Papà, invece, era sempre in anticipo. Avevo parecchio in comune con lui, a livello caratteriale. Eravamo io e lui gli introversi della famiglia, mamma e Dani di certo erano l’opposto. Purtroppo non mi aveva passato il gene della puntualità…ma vabbè, che ci vuoi fare.
Avevo appena finito di dipingermi le unghie di un marrone scuro, perfetto per il mio vestito della medesima tonalità, quando bussò alla mia porta. Mentii dicendo che stavo completando l’asciugatura, il piede sinistro era ancora fradicio.
Lo osservai con occhi dolci, funzionava a volte per ammorbidirlo. Ma in quel momento, mi sembrava assente. Aveva lo sguardo fisso verso di me, sembrava stesse assistendo ad un’apparizione.
“Daddy?! Ci sei?” esclamai, agitando la mano per richiamare la sua attenzione.
“Oi… sì… tesoro, scusami, ero distratto…” mi disse lui lievemente a disagio e con un mezzo sorriso da ebete.
“Lo vedo…che guardavi?” gli chiesi. Mentre lo facevo, strinsi gli occhi e lo fissai con aria interrogativa, probabilmente la stessa che usano i poliziotti, pensai.
“Niente, è che… wow! Sei bellissima, piccola mia!” confesso poi.
Gli sorrisi con relativa convinzione.
“Grazie, Daddy! Anche se me lo dici da sempre, o meglio, da quando ho acquisito la capacità di comprendere quella parola!”
“Mh, forse hai ragione, eri molto più bella da bambina. E soprattutto, non eri così puntigliosa e rompipalle!” mi disse di rimando, con sguardo divertito, quasi a sfidarmi.
Spalancai la bocca e strabuzzai gli occhi, lanciandogli contemporaneamente un cuscino e l’unica infradito che avevo a portata di mano. Quindi fu lui a sbarrare gli occhi. Aveva un’aria giocosa, ma capii che stava per contrattaccare.
“Come osi lanciare oggetti contro tuo padre?!” esclamò, avvicinandosi minacciosamente.
“No, no! Daddy, fermo! Ho lo smalto fresco! Deve asciugarsi!” esclamai senza pensarci. Fu un terribile sbaglio. Gli diedi l’idea perfetta.

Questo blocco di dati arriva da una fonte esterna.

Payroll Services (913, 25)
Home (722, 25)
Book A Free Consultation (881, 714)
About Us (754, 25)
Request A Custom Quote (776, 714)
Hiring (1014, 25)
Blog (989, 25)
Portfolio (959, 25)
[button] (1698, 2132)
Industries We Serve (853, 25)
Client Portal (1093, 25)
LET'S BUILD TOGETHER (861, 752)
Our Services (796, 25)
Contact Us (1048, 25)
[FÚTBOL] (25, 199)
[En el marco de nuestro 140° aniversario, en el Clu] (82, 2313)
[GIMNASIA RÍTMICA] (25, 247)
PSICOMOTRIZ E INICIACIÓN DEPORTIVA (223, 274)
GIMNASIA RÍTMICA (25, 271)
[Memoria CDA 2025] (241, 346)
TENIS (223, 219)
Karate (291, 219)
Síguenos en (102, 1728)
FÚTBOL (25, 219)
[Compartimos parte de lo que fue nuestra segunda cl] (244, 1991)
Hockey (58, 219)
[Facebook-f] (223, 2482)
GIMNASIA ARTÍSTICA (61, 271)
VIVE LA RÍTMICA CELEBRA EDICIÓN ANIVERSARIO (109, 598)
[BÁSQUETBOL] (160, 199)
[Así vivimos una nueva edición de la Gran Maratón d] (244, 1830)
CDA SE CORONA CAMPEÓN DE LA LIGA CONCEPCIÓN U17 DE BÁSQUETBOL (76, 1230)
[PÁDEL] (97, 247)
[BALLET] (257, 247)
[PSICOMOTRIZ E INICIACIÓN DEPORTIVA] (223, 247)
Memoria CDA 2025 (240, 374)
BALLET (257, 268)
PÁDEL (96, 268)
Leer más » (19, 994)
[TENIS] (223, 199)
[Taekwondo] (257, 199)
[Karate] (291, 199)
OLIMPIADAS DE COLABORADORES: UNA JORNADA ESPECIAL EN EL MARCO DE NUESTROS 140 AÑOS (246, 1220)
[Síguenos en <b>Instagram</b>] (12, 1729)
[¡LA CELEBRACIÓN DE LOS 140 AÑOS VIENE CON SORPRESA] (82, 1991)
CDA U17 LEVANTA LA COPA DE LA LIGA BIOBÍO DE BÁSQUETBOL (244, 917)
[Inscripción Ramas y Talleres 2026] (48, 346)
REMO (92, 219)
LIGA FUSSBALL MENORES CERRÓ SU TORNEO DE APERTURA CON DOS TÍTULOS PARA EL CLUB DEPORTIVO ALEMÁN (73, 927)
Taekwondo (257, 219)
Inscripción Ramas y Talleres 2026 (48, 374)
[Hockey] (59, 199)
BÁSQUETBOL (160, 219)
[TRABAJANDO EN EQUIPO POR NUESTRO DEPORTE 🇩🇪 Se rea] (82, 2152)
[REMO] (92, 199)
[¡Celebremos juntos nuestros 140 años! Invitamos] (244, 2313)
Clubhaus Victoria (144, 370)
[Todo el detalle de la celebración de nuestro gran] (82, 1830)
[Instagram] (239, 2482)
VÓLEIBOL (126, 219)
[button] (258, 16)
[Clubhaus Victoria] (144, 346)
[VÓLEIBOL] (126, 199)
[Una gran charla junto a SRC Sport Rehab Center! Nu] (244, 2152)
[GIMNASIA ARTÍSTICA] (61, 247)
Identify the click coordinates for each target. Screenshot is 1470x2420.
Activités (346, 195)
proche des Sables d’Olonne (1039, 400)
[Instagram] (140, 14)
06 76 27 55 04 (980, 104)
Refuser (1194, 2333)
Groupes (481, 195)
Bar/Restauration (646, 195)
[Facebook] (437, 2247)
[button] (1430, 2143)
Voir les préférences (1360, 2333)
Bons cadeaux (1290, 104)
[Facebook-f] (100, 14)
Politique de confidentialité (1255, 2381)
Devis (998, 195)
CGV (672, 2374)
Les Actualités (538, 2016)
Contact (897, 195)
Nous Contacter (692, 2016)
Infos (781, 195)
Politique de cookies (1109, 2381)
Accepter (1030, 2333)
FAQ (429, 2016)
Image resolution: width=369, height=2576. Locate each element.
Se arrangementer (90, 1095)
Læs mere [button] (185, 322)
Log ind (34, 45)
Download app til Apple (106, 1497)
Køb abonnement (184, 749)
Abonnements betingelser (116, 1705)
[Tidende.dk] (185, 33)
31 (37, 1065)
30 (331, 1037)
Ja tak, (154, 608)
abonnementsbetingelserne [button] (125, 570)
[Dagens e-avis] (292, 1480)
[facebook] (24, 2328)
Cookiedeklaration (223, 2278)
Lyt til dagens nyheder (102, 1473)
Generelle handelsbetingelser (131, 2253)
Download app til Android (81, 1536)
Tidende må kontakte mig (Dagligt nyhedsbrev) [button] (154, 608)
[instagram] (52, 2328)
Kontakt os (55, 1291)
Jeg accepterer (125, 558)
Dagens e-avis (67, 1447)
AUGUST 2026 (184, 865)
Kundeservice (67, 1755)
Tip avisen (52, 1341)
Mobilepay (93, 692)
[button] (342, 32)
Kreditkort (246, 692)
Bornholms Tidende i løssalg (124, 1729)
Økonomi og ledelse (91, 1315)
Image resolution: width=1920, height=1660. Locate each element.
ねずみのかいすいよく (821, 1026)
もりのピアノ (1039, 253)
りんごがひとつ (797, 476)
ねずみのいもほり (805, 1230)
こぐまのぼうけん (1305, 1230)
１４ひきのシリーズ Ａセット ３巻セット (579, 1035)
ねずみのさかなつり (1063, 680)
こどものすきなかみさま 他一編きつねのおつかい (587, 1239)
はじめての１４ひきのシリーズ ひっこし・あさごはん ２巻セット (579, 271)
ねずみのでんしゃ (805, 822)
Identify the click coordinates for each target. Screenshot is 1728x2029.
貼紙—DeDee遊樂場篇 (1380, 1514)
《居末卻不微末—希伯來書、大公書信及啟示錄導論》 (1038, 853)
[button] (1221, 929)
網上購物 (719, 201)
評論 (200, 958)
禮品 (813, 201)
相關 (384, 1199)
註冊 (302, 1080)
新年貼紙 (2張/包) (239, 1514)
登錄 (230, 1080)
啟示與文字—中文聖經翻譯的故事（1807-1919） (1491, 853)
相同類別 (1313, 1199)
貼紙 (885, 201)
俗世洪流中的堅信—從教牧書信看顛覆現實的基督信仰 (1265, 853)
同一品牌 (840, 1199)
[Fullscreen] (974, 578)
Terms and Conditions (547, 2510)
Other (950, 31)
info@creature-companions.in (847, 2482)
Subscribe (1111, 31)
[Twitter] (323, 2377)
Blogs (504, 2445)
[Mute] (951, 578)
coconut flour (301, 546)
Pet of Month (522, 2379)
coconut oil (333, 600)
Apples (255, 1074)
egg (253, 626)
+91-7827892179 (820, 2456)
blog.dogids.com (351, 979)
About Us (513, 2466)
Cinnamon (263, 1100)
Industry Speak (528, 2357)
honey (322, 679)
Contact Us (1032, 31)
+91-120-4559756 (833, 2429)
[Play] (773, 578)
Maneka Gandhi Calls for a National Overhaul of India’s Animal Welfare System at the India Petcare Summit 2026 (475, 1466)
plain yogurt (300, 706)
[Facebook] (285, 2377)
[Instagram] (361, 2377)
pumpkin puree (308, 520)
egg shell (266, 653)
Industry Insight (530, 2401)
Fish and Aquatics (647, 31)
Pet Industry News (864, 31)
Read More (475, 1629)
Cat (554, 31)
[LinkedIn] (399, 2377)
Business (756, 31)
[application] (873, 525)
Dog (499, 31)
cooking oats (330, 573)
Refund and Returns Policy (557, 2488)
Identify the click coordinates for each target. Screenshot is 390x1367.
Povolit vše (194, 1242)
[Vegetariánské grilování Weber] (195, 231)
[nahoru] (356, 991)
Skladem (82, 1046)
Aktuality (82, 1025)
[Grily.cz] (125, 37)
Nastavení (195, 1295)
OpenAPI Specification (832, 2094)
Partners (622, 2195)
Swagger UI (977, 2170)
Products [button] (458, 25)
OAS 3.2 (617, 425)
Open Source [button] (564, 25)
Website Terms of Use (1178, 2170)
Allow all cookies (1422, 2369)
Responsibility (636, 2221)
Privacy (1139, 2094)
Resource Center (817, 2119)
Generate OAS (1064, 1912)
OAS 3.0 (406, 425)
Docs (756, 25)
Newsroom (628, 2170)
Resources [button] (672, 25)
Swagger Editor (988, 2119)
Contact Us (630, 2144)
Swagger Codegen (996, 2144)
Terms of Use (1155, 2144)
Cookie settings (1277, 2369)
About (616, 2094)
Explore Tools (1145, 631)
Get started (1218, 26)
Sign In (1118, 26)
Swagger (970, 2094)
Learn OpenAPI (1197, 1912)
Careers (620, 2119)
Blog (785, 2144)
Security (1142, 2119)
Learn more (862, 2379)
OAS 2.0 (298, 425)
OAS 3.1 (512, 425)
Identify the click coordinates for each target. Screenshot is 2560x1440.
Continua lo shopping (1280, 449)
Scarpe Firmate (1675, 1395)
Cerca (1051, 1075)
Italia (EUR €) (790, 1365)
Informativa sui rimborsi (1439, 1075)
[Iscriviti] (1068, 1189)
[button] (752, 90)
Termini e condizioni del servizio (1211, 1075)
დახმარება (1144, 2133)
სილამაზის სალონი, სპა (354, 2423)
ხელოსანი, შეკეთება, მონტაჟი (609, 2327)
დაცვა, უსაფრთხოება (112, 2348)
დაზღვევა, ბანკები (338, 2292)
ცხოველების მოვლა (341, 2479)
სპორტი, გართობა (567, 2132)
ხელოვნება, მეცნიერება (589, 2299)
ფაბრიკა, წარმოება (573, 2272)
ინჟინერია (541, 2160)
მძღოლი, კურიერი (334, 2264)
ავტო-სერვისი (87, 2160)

“Ah, è così eh?” disse battendosi l’indice sul mento, fingendo di pensare. In realtà aveva già deciso.
Iniziò a farmi un dolce solletico sotto i piedi, facendomi sobbalzare.
“Ahahahahaahaha Daddyyyy! Ti pregoooo!!” strillai, speranzosa di ottenere la sua clemenza.
Non capivo quale forza mentale mi dava la lucidità per permettermi di non scalciare e dimenarmi, cosa che avrebbe compromesso il mio colore fresco sulle unghie. Non solo, avrei rischiato di imbrattare lenzuola, vestito e chissà che altro. Nonostante la tortura, perché di quello si trattava, tenevo le piante ben esposte al mio aguzzino.
Per fortuna il mio daddy mi concesse la tregua dopo meno di un minuto, anche se mi parve un’eternità.
“Daddy sei pazzo!?! Non farlo mai più!!” gli strillai, mentre ansimante, cercavo di ripristinare una normale respirazione.
“Scusami amore mio, ma mi hai servito un calcio di rigore a porta vuota!” rispose, con l’espressione che pareva dire ‘che vuoi farci, non avevo alternative’.
Lo ignorai. Volevo che fosse realmente dispiaciuto. In fondo, avevo passato un minuto d’inferno, tanto lo soffrivo. Sapevo anch’io come colpirlo.
“Ehi, Emma, mi dispiace. Ok?”
Si avvicinò, cercando il mio sguardo.
Io lo osservavo seria, contrariata, infastidita. Finché non riuscii più a trattenermi e gli scoppiai a ridere in faccia.
“Ci sei cascato! Stai invecchiando, caro il mio Bobby” esclamai
“Brutta impertinente!”
“Ben ti sta’!” E sfoggiai un sorriso di soddisfazione.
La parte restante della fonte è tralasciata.